Look through the records and copy every line in which "first" appears.
(Source records begins)
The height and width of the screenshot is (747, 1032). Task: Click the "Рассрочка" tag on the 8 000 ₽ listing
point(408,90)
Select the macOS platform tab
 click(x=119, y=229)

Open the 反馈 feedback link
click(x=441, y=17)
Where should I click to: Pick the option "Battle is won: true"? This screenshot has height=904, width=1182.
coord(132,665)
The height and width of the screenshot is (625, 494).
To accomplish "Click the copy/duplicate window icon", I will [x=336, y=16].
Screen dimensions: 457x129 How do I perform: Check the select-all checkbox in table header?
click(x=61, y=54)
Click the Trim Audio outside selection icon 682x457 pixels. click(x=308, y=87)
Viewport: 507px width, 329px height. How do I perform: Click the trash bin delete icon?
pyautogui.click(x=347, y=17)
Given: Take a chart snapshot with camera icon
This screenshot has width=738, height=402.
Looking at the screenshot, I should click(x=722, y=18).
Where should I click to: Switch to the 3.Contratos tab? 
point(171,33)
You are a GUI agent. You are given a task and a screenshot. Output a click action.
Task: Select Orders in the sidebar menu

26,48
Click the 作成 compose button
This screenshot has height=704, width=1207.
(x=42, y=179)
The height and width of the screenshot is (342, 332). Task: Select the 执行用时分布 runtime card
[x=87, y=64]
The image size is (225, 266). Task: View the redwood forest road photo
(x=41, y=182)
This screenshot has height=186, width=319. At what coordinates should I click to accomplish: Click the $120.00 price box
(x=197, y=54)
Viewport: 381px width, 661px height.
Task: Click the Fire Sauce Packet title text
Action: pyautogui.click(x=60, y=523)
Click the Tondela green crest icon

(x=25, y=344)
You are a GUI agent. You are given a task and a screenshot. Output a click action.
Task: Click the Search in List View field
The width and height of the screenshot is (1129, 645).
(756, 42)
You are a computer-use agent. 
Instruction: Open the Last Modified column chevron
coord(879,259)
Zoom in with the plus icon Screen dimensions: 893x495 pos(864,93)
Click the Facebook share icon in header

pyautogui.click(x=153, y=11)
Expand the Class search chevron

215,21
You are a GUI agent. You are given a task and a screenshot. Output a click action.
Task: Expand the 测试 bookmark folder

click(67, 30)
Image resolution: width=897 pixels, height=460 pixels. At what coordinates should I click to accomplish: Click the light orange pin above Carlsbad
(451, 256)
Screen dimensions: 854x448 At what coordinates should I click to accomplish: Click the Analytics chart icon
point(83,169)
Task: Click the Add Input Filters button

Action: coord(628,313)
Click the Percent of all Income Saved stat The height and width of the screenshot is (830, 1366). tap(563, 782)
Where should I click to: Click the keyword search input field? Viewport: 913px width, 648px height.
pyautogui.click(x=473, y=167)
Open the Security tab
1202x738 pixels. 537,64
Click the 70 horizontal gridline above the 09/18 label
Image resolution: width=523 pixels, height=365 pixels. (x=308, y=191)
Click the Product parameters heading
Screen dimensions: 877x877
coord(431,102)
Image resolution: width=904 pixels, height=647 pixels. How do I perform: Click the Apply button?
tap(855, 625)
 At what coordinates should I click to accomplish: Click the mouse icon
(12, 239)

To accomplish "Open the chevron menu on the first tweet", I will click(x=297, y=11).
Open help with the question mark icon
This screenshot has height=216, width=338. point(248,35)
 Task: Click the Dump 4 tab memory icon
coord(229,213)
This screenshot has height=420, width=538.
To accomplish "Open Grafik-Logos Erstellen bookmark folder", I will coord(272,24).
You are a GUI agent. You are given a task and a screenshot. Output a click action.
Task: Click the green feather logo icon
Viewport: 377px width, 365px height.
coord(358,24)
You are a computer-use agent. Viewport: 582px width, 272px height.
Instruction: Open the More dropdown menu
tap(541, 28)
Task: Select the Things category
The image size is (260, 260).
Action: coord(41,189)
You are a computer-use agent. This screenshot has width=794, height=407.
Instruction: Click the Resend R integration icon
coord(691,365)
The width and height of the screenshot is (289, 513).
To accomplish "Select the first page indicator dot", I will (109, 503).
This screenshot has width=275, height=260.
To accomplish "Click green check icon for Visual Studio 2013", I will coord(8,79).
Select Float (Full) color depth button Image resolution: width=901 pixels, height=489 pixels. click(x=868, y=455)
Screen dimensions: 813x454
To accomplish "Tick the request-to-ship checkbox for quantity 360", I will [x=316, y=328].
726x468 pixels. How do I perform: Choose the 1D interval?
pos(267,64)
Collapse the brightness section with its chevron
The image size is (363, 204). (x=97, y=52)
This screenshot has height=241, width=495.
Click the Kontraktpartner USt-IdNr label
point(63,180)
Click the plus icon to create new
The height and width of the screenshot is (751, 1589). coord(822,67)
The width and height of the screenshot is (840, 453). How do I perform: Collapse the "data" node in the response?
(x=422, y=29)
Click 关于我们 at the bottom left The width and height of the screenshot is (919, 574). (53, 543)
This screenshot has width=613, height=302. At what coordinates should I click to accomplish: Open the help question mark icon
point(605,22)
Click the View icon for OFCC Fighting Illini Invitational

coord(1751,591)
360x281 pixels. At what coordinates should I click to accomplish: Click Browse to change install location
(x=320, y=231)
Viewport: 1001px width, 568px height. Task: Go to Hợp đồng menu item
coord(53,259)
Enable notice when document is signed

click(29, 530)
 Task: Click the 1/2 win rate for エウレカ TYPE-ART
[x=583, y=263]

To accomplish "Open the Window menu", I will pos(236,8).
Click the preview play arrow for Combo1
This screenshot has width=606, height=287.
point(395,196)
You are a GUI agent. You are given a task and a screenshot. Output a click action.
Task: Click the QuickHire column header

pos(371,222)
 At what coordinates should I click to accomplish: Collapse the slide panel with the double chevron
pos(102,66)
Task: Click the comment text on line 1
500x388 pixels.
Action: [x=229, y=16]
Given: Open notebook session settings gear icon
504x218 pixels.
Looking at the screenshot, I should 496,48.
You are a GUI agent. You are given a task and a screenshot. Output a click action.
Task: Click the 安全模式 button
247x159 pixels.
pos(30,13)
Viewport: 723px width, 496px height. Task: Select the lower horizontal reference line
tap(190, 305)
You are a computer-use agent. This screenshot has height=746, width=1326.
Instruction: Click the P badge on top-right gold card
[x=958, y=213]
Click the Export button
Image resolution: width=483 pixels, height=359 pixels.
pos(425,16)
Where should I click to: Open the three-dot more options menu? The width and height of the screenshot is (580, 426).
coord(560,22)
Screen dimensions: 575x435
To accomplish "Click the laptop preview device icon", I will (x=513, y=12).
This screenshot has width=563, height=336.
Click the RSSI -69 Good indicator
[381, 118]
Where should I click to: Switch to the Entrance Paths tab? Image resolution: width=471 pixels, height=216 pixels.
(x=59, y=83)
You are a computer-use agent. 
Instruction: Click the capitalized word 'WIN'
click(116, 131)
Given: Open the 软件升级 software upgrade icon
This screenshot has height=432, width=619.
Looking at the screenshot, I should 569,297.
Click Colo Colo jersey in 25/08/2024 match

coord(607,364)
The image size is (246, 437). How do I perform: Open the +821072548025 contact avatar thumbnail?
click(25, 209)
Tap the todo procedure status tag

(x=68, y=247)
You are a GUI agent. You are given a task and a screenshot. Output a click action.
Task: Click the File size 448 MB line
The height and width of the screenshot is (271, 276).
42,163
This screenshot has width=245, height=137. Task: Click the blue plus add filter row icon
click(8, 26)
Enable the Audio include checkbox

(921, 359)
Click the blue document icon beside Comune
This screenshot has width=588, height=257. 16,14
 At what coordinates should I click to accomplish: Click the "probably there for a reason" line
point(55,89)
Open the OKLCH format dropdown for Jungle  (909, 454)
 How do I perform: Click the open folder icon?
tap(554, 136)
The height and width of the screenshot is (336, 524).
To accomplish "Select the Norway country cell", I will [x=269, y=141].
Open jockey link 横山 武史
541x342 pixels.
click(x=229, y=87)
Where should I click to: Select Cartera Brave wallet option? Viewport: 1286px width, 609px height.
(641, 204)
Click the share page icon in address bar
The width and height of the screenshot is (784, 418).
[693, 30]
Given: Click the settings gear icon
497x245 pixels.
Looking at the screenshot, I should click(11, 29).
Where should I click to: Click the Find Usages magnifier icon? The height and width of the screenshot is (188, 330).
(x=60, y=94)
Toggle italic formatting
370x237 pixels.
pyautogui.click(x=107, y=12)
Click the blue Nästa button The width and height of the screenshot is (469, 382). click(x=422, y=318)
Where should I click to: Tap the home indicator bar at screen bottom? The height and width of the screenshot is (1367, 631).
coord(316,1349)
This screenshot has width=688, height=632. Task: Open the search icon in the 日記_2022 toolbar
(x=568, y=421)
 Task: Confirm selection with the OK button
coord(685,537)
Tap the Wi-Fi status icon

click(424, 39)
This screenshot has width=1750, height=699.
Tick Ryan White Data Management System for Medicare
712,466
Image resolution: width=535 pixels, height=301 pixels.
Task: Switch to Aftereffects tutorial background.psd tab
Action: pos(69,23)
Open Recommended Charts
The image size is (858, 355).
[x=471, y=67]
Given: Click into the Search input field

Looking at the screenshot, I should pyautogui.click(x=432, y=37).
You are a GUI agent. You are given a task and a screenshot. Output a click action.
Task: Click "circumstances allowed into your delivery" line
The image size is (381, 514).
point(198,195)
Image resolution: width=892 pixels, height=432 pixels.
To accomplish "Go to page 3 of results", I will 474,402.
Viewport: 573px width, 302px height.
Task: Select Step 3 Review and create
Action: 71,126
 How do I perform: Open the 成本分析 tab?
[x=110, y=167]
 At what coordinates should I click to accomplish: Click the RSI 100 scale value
(Source records ends)
- Response:
To accomplish "Open the chevron menu on the first tweet", I will click(x=297, y=11).
To accomplish "Select the first page indicator dot", I will (109, 503).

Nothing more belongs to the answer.